Elsewhere in the moral-issue spectrum: “I have come to be a reluctant supporter of the death penalty,” Mrs. Clinton said on the morning of Friday, Dec. 10, at an interfaith, largely African-American, gathering in the basement of Riverside Church, where she had been asked her position on the possibility of repeal. Reluctant is right: Consider just part of the First Lady’s 271-word semi-soliloquy on the matter. “All of us should be very vocal in our opposition to the use of the death penalty on a very broad basis and in a way that really undermines whatever effect it might have, as either retribution or deterrent, however one eventually uses it.” Say what? Actually, the surfeit of syntax is understandable: The death penalty is a terrible conundrum, with which no reflective individual could fail to “struggle mightily,” as the First Lady claimed to have done, and over which the most rigid mind could be forgiven for equivocating endlessly. Here’s what’s curious, though: In all those words, the First Lady devoted not a single syllable to how she views it, as retribution, deterrent, or what? Nor–and this may turn out to be the more politically salient element of her style–did she choose to shed a ray of light on what, in the course of that mighty struggle, made her land on the for-it side of the fence.

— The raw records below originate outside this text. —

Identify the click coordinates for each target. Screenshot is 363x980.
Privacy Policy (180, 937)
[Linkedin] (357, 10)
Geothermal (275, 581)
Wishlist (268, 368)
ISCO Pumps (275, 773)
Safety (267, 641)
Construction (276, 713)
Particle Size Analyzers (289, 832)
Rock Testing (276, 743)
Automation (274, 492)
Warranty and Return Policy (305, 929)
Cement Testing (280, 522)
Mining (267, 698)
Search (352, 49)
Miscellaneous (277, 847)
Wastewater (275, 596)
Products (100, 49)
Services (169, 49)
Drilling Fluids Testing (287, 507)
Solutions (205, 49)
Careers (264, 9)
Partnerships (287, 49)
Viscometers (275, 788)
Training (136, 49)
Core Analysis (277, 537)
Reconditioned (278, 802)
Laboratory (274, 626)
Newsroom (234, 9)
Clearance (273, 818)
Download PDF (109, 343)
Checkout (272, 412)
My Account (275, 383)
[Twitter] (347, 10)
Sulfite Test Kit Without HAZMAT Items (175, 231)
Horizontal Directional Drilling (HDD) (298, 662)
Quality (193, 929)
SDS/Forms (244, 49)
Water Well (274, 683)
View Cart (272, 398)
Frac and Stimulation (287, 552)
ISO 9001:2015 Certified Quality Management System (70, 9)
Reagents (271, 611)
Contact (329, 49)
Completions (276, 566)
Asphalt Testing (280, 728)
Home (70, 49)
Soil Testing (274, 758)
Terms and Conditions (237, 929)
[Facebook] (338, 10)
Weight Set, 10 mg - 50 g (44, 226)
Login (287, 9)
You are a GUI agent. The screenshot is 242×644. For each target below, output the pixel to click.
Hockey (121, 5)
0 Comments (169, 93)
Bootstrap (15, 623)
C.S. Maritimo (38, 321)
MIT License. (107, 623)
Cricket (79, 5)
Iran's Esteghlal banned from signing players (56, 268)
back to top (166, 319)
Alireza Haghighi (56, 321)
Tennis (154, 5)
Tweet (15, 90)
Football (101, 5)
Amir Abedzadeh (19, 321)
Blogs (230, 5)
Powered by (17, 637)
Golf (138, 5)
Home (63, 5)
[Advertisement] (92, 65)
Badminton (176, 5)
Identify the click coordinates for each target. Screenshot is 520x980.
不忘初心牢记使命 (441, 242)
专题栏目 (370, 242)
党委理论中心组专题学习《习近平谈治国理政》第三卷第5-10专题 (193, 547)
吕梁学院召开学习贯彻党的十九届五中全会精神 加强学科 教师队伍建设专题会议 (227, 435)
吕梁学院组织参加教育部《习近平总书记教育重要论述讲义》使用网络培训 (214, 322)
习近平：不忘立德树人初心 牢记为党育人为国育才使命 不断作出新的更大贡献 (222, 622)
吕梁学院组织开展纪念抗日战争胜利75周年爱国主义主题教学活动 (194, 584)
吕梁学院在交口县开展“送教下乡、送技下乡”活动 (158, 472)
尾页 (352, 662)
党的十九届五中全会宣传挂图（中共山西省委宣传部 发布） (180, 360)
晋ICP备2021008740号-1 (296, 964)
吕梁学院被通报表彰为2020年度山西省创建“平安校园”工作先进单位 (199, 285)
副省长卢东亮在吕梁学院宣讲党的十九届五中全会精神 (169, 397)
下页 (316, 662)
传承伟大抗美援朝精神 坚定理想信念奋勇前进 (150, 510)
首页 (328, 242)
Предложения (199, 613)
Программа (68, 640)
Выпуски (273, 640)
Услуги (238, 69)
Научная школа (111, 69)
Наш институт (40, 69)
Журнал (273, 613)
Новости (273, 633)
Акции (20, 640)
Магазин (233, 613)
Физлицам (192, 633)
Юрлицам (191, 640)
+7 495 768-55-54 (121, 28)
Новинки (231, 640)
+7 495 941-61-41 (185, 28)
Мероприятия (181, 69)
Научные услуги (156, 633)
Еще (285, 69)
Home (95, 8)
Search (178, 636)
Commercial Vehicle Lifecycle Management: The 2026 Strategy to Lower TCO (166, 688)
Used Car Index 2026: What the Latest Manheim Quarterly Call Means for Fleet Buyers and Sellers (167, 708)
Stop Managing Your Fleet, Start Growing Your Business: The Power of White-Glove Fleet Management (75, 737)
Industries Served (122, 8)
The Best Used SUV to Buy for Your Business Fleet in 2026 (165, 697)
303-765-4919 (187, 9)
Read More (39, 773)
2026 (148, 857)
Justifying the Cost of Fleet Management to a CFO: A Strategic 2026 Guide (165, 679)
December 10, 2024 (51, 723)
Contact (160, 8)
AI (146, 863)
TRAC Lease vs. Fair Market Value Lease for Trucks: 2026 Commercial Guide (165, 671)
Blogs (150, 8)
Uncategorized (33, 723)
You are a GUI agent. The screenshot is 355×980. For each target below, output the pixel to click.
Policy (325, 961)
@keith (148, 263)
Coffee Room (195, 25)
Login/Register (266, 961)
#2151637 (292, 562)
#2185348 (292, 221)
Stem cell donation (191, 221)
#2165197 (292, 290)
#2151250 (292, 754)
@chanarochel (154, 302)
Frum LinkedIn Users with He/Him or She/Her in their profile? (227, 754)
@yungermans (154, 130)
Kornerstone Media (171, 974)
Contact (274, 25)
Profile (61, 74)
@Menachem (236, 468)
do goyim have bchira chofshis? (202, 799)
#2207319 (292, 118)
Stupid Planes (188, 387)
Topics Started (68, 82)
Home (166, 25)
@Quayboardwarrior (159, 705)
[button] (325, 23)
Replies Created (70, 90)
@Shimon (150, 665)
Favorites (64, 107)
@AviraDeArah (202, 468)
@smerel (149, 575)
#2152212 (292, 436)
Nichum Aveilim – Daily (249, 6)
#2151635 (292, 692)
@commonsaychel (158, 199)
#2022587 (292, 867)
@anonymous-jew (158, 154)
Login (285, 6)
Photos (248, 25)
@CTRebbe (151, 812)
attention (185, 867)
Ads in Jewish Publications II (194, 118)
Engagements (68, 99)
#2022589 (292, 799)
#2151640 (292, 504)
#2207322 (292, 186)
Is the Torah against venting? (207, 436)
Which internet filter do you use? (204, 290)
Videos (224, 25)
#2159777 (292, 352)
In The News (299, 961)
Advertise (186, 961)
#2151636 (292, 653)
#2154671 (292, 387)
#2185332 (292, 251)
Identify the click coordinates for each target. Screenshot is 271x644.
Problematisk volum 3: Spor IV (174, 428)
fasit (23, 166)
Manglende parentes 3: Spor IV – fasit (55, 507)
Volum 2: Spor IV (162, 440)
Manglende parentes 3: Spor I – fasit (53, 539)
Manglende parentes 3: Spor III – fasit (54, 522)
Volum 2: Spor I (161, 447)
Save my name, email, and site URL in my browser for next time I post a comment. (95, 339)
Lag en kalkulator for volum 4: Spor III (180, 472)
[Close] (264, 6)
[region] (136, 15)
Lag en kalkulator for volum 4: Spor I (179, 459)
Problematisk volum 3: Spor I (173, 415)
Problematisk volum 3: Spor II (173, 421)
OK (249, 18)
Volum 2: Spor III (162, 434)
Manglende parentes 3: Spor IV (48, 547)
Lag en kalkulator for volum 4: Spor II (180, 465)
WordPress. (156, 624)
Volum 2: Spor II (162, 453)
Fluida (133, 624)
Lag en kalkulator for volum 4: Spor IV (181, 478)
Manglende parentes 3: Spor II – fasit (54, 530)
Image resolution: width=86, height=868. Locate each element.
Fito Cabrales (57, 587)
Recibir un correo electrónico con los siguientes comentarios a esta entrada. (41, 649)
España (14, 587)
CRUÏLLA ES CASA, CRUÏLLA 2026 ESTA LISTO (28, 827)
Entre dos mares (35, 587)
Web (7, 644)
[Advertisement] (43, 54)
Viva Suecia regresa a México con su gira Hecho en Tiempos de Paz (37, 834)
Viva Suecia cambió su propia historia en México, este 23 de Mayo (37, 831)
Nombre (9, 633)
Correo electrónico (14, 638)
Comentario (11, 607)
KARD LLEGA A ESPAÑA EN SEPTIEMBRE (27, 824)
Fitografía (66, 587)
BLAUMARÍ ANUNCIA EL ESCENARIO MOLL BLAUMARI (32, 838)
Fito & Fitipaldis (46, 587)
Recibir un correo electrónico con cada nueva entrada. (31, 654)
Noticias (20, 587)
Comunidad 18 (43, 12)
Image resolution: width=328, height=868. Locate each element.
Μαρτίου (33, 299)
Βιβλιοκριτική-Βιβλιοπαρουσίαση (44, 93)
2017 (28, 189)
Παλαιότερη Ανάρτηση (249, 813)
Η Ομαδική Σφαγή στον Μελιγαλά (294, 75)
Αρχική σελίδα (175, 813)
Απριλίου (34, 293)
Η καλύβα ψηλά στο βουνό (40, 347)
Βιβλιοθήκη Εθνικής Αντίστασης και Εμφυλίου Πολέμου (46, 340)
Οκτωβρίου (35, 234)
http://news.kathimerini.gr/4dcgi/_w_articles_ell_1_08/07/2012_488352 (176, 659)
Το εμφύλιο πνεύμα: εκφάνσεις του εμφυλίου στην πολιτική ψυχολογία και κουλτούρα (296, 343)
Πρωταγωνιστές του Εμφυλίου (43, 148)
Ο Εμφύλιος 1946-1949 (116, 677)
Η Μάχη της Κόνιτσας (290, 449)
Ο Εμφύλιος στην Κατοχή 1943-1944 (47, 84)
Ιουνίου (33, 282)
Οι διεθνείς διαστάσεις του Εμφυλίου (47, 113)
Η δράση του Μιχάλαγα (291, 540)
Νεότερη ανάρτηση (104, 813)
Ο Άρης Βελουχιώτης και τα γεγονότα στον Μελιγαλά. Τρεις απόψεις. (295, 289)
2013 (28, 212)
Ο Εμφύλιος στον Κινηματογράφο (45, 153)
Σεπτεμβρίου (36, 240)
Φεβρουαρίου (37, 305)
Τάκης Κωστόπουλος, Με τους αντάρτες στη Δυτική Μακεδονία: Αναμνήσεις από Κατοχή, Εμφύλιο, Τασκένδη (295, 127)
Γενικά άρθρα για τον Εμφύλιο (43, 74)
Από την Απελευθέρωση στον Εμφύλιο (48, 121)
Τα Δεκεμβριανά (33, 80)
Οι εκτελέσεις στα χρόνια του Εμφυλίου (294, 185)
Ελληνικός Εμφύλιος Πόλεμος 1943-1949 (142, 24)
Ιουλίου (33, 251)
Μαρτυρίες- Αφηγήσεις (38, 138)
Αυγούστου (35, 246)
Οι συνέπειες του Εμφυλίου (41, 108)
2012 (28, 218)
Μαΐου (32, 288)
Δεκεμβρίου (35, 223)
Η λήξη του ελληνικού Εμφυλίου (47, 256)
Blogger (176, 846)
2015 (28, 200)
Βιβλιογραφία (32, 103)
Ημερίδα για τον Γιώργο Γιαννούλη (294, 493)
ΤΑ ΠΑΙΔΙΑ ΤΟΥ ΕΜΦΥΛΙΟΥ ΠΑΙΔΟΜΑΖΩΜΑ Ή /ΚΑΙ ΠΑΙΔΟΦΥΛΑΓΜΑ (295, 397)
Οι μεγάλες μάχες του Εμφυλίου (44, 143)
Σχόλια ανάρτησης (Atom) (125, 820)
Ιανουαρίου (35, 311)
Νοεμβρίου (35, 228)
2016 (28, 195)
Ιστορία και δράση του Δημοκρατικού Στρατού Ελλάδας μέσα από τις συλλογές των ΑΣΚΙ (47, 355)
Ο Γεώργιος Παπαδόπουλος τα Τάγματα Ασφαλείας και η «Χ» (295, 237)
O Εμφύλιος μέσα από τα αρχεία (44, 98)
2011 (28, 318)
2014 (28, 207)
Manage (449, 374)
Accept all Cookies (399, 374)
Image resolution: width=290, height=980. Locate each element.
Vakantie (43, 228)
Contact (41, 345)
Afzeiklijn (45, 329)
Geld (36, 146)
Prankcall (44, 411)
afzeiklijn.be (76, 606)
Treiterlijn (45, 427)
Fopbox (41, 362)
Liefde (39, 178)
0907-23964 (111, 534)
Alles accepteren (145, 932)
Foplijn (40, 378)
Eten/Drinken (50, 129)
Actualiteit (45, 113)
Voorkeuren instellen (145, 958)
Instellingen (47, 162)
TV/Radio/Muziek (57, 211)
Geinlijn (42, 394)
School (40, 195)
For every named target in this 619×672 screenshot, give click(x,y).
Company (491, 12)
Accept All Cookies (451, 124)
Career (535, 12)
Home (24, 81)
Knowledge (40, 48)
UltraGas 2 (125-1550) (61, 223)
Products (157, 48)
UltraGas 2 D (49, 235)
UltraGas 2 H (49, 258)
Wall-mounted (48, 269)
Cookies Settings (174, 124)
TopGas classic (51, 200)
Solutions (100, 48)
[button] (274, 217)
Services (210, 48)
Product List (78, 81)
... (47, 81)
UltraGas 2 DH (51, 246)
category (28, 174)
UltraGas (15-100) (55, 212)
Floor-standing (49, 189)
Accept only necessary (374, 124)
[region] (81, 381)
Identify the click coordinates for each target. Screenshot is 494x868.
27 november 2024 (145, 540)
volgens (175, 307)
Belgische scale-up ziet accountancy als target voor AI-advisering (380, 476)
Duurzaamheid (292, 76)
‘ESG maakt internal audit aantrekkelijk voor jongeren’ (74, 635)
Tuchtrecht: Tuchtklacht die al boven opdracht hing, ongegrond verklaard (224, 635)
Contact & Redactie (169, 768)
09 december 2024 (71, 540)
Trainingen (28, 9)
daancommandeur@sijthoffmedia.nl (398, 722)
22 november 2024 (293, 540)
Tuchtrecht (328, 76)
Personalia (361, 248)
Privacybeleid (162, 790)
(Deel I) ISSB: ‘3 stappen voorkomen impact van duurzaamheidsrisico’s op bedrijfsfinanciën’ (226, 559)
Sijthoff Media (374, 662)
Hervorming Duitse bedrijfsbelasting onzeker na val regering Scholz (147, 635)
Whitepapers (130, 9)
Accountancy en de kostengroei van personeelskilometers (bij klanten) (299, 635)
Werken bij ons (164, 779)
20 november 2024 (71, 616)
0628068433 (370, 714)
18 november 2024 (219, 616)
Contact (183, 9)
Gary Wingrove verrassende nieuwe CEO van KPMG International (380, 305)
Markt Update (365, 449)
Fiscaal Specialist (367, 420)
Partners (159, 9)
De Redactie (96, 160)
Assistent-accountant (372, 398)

With regard to welfare reform, The Observer hesitates to harp too repeatedly on the unacknowledged, though seemingly yawning, gap between the position that the children’s-advocate-for-30-years took in 1996, and the positions she seemed to be taking during the 30 years in question. (Oops! Did it again!) But if, as her remarks at Riverside suggested, poverty should be an issue in the campaign, the First Lady has, as Ricky Ricardo would say, some ‘splainin’ to do. “There have been some states and localities that have chosen to implement [welfare reform] in the most draconian way,” she said of the welfare law. Not to be sarcastic or anything, but … wow! Who ever would have thought that some places in these United States would be … draconian … about welfare reform? Kinda makes you think we ought to have some kind of … Federal safety net, or something. It’s too late for that, of course, but not for the antipoverty plan, which Mrs. Clinton pledged to unveil in the coming months–and which, sarcasm aside, one awaits as perhaps the single strongest indicator of exactly where she falls on the map of ideas.
All that said, one mustn’t lose sight of the fact that the only ideas that matter in a political campaign are the ones that can be rolled cleanly into spitballs and hurled at one’s opponent with minimal fear of their being double-packed and hurled right back–and none of the foregoing fits into that prime category. But, oddly enough, in a year when character is becoming political destiny, the more wiggle room she leaves herself, the more space she has to get lost in.
Gotcha headlines notwithstanding, Mrs. Clinton flip-flops much less frequently than she simply fails to fill in. Therefore, her biggest political problem is not that she lacks character as such. It’s that she lacks what actors call a character arc; a path to take her plausibly from one point to another on her political trajectory, so that she seems–or dare we say it?–so that she is, real.